Metadata-Version: 2.4
Name: yamlql
Version: 0.1.0
Summary: Query YAML files with SQL using DuckDB.
Author-email: Sarav <sarav@users.noreply.github.com>
Requires-Python: >=3.9
Description-Content-Type: text/markdown
Requires-Dist: duckdb>=0.9.0
Requires-Dist: pyyaml>=6.0
Requires-Dist: typer>=0.9.0
Requires-Dist: pandas>=2.0.0
Requires-Dist: rich>=13.0.0
Requires-Dist: python-dotenv>=1.1.0
Requires-Dist: openai>=1.86.0
Requires-Dist: google>=3.0.0
Requires-Dist: google-generativeai>=0.8.5
Requires-Dist: urllib3<2.0
Provides-Extra: dev
Requires-Dist: pytest>=7.0; extra == "dev"
Provides-Extra: nlp
Requires-Dist: python-dotenv>=1.0.0; extra == "nlp"
Requires-Dist: openai>=1.0.0; extra == "nlp"
Requires-Dist: google-generativeai>=0.5.0; extra == "nlp"

# YamlQL

Query YAML files with SQL.

## Overview

YamlQL is a command-line tool and Python library that allows you to query YAML files using SQL, powered by DuckDB. It intelligently converts YAML structures into a relational schema, loads the data into an in-memory DuckDB database, and lets you run SQL queries against it.

This is particularly useful for querying complex configuration files, data dumps, or for use in RAG (Retrieval Augmented Generation) systems where you need to precisely extract information from structured YAML content.

## Installation

```bash
pip install yamlql
```

## Usage

### CLI

#### Querying Data

To run a SQL query against a YAML file:
```bash
yamlql sql --file path/to/your.yml "SELECT column_a, column_b FROM my_table"
```

#### Querying with List Output

For wide tables or complex data, the `list` output format is often more readable.
```bash
yamlql sql --file path/to/your.yml "SELECT * FROM my_table" --output list
```

#### Discovering the Schema

Since the table and column names are generated automatically, you can use the `discover` command to see the schema YamlQL has created from your file. This is highly recommended before writing complex queries.
```bash
yamlql discover --file path/to/your.yml
```

#### Answering Questions with Natural Language (AI)

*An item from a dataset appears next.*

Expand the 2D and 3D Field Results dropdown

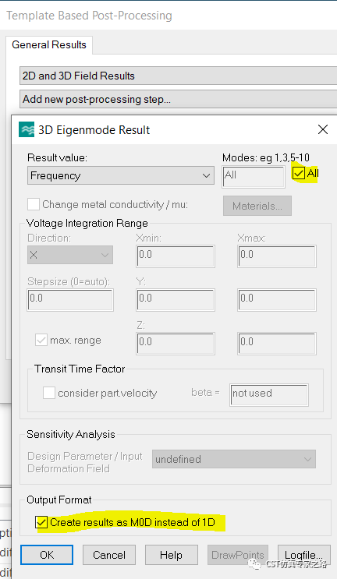tap(178, 76)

You can ask questions about your YAML file in plain English. YamlQL will generate and execute a SQL query to get the answer.

**Setup:**
This feature requires setting environment variables for your chosen LLM provider. You can set them in your shell or place them in a `.env` file in your project directory.

**1. Choose a Provider:**
Set `YAMLQL_LLM_PROVIDER` to `OpenAI`, `Gemini`, or `Ollama`.
```bash
export YAMLQL_LLM_PROVIDER="OpenAI"
```

**2. Set Provider-Specific Variables:**
Based on your choice above, set the corresponding API key or host.

*   **For OpenAI:**
    ```bash
    export OPENAI_API_KEY="sk-..."
    ```
*   **For Gemini:**
    ```bash
    export GEMINI_API_KEY="..."
    ```
*   **For Ollama (Coming Soon):**
    The Ollama provider is not yet implemented. When it is, it will likely use an environment variable like `OLLAMA_HOST`.

**Usage:**
```bash
yamlql ai --file path/to/your.yml "What is the CPU limit for the nginx container?"
```

#### Session-Based Queries

You can also run queries directly using environment variables to set the file and mode. This is useful for repeated queries against the same file.

**Setup:**
Set the environment variables `YAMLQL_FILE` and `YAMLQL_MODE`.
```bash
export YAMLQL_FILE="path/to/your.yml"
export YAMLQL_MODE="SQL"  # or "AI"
```

**Usage:**
```bash
yamlql -e "SELECT column_a, column_b FROM my_table"
```

### Library

```python
from yamlql_library import YamlQL

# Load a YAML file
yql = YamlQL(file_path='config.yaml')

# Run a query
results = yql.query("SELECT * FROM root")
print(results)
```

## How YamlQL Works

YamlQL transforms YAML files into a queryable, relational database on the fly. It follows a set of rules to create an intuitive schema from your YAML structure.

1.  **Table Discovery**:
    *   If your YAML file has a single root key (e.g., a `system:` key that contains everything else), YamlQL intelligently uses the keys *inside* that root object as your main tables (`application`, `services`, etc.).
    *   Otherwise, it treats each top-level key in the YAML file as a potential table.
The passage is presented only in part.